Vuelvo a una apropiada cita de Rebollo Paz: “La grandeza de los pueblos se apoya no solamente en la pericia de sus estadistas, ni en sus eruditos, ni en sus guerreros afortunados ni en sus grandes financistas. Los valores morales juegan un papel trascendente en su destino”. Creo que Manuel Belgrano encarna como nadie esos valores, que su pueblo reconoce y que forman parte del inconsciente colectivo de nuestra sociedad. No es casual, entonces, que en torno a la figura de Belgrano no exista actualmente ninguna polémica ni discusión.

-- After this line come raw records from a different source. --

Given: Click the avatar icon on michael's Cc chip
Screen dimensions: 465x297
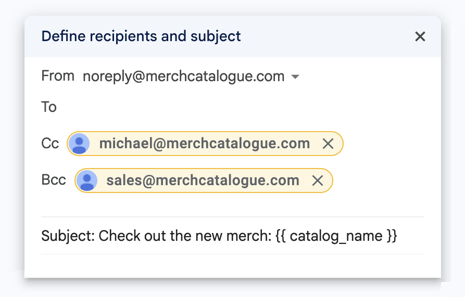Looking at the screenshot, I should point(79,144).
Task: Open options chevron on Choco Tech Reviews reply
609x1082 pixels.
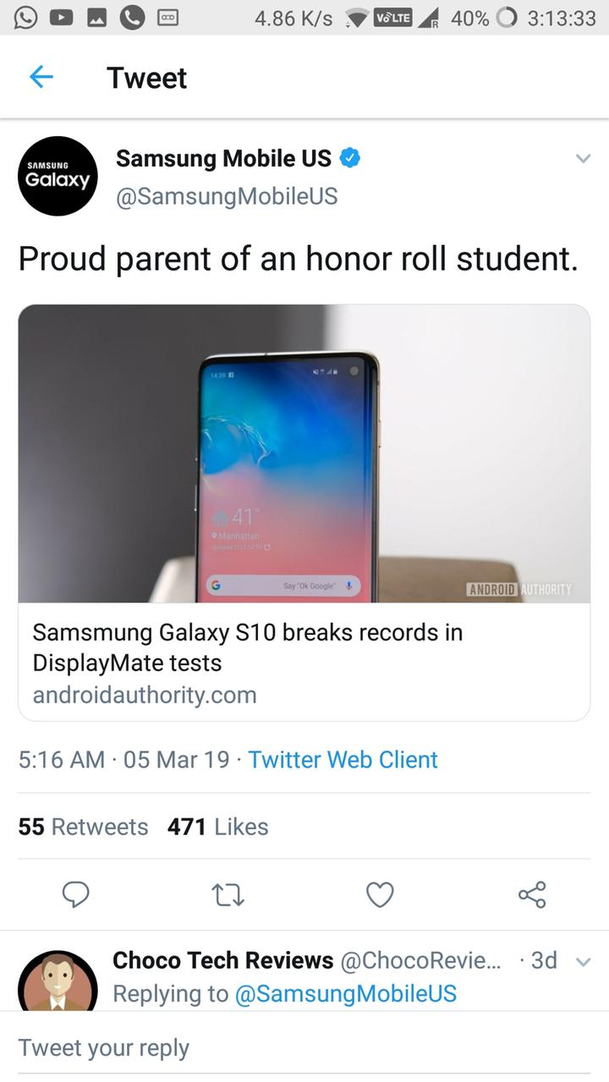Action: point(582,961)

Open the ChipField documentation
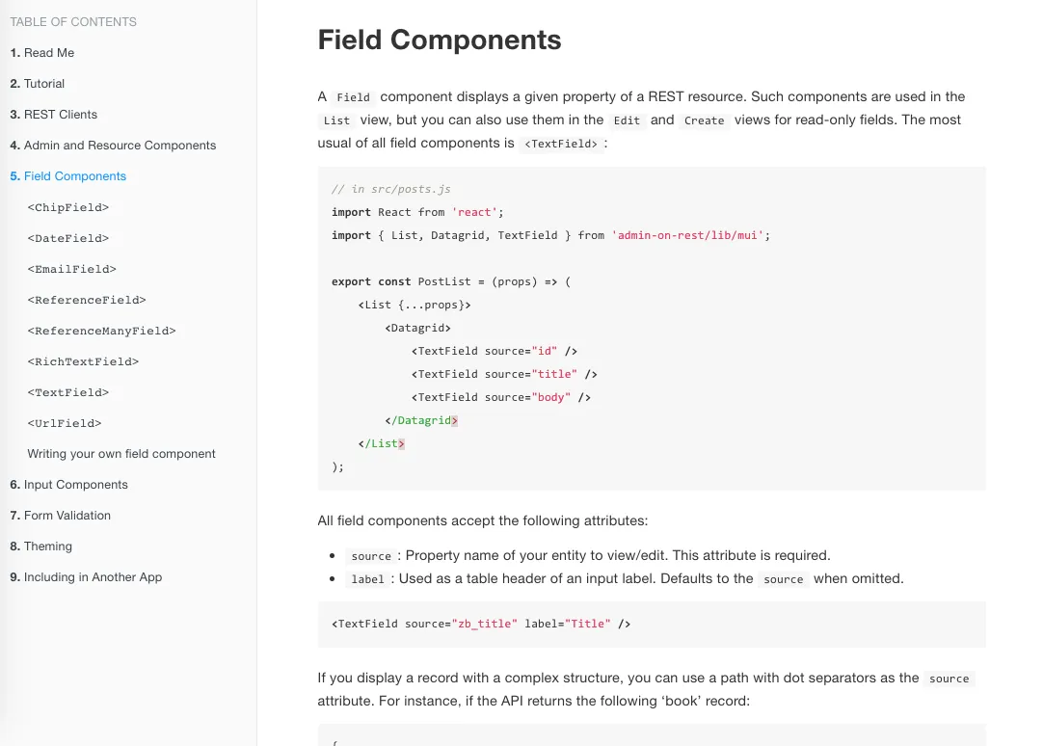(67, 207)
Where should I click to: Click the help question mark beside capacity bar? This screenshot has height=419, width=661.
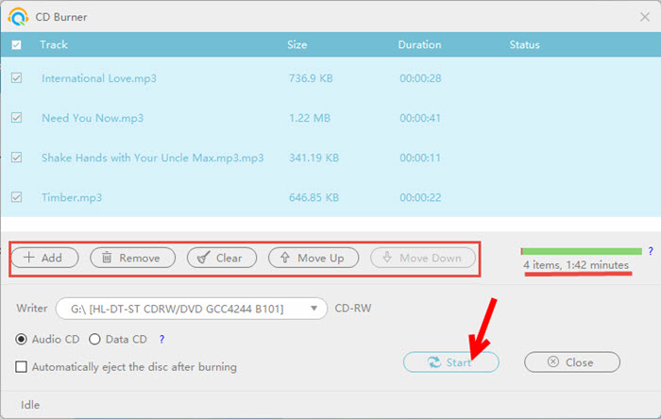tap(650, 251)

Superado el abandono de los aciagos años próximos a su muerte, la posteridad le terminó haciendo la justicia de los indiscutidos. De la necesaria contextualización de su ideario político, debemos rescatar a primera vista la convicción de que el cumplimiento de las leyes es la única manera de vivir en libertad y que solo es aceptable un respeto absoluto al orden que emana de la Constitución. Pero quizás aun por encima de todos esos conceptos, Belgrano –patriota por excelencia– hizo de la palabra “unión” (a la que llamaba “unión de las provincias”) un valor supremo que estaba por encima del valor de la espada. Siempre encontramos en él un denodado y permanente esfuerzo para lograr la unidad nacional que tanto nos costó a los argentinos a lo largo de dos siglos de la vida y que hoy es nuestra obligación consolidar.

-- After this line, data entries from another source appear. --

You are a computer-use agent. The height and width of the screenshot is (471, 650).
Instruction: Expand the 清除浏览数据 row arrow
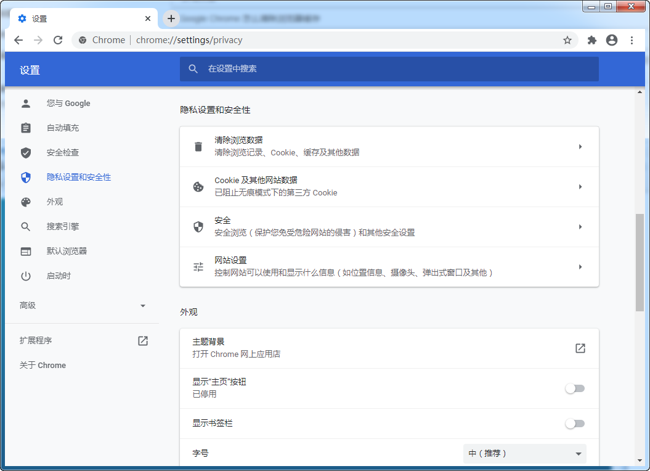click(580, 146)
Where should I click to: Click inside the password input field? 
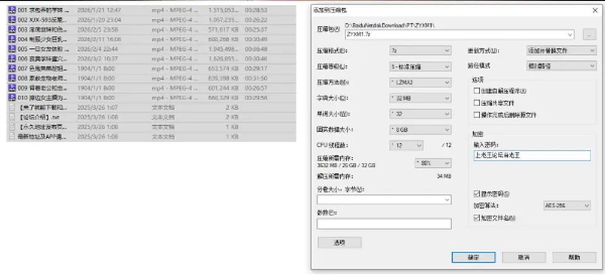coord(532,155)
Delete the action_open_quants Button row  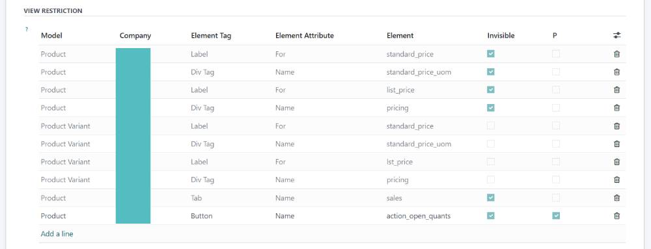[616, 216]
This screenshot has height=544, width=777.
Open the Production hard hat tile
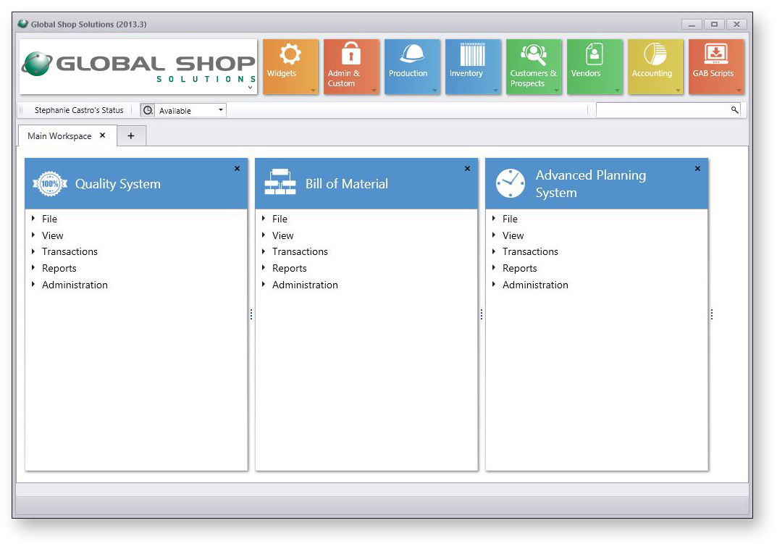point(411,65)
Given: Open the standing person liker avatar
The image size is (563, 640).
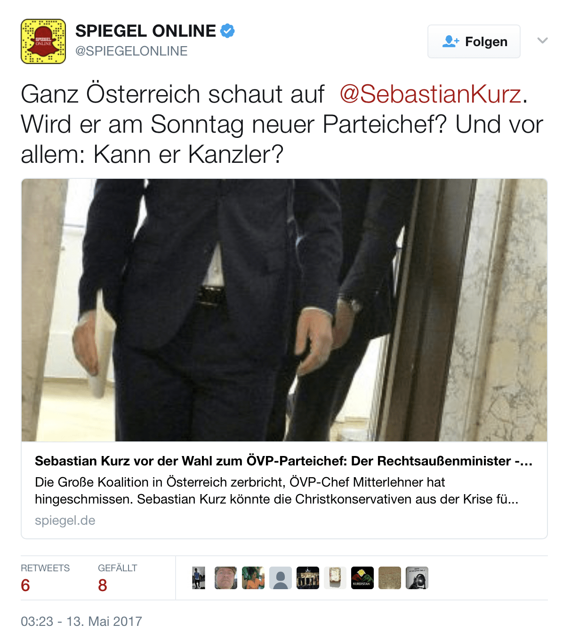Looking at the screenshot, I should (199, 578).
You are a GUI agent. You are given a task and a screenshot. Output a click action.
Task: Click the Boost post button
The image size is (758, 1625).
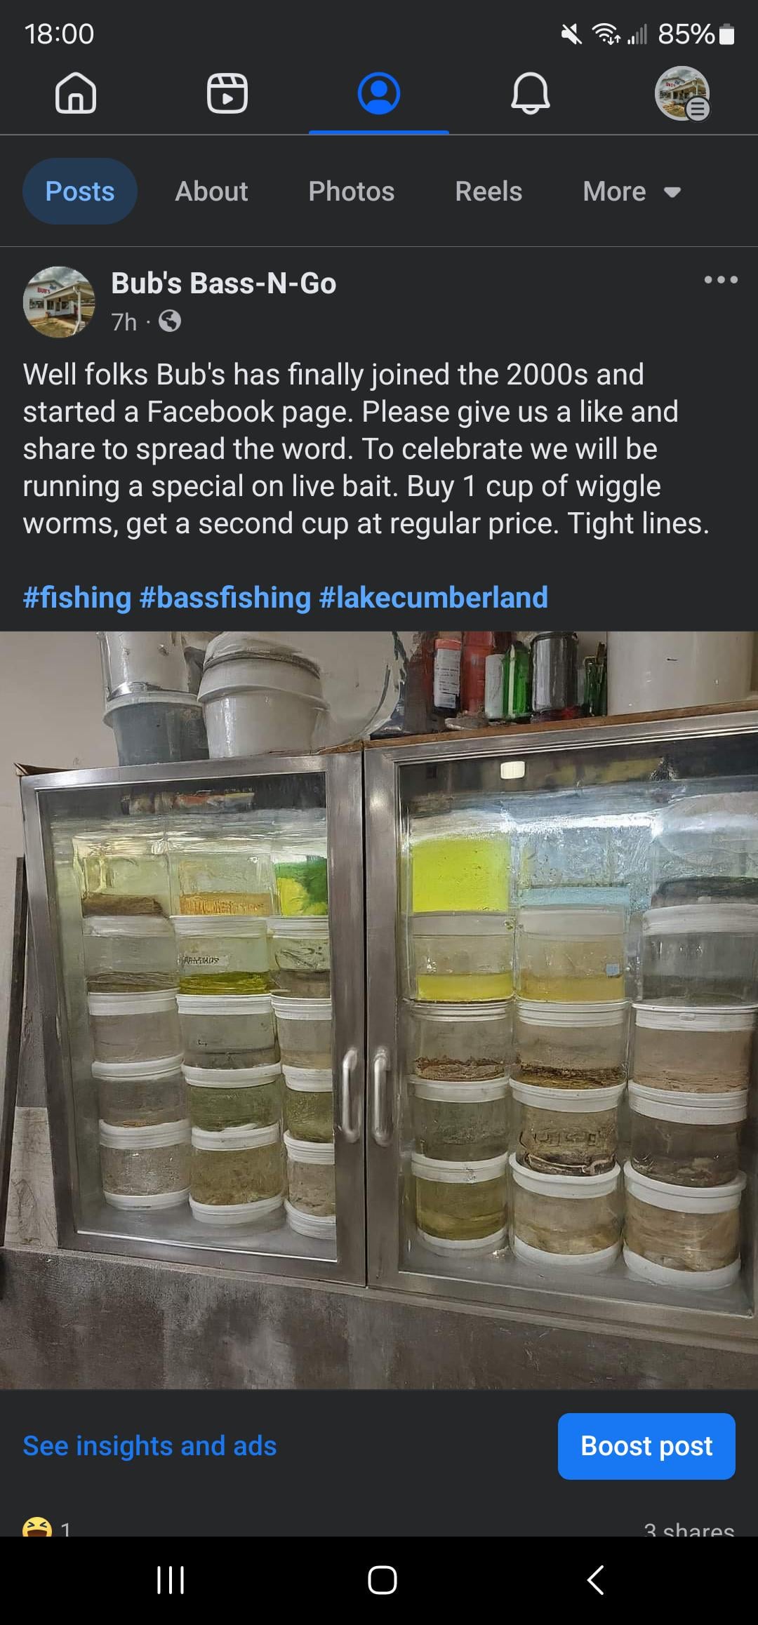pyautogui.click(x=646, y=1446)
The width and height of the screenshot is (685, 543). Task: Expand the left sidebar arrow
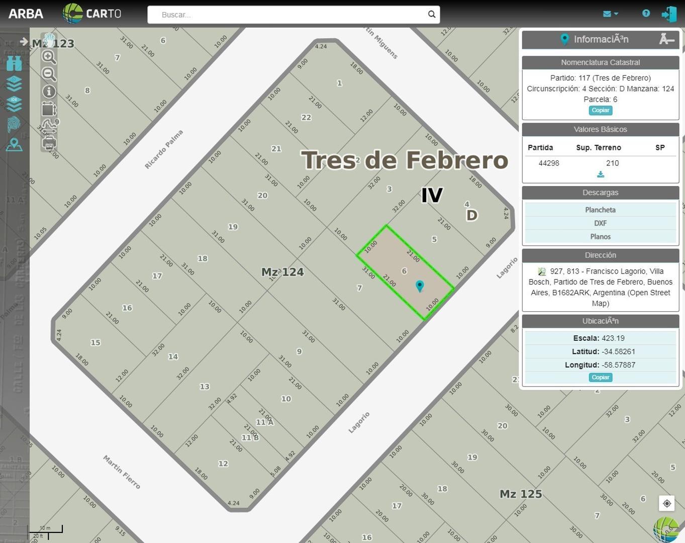click(x=24, y=42)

Ética, razón y discreción fueron los pilares sobre los que Belgrano edificó su vida. Al buscar en la historia y aun en sus propias palabras, siempre consecuentes con sus acciones, uno encuentra una guía para nuestra convivencia democrática en tiempos que así lo exigen. Allá donde busquemos inclusión, respeto por las diferencias y juicio recto, encontraremos en la palabra y el acto belgraniano una fuente de inspiración.
Al recordar en estos días los tristes acontecimientos que llevaron a arriar nuestra bandera ante el enemigo inglés, al abandonar para siempre la vieja frase que afirmaba que “nuestro pabellón nunca habría sido atado al carro triunfal de ningún vencedor de la tierra”, no dejemos de pensar en los múltiples ejemplos de vida que Belgrano nos legó. Ellos están mucho más allá del bronce, de los recuerdos y monumentos, para transformarse en un espejo cotidiano donde reflejarse y superar todas nuestras diferencias.
Solo así podremos alcanzar el merecido porvenir para todos los argentinos.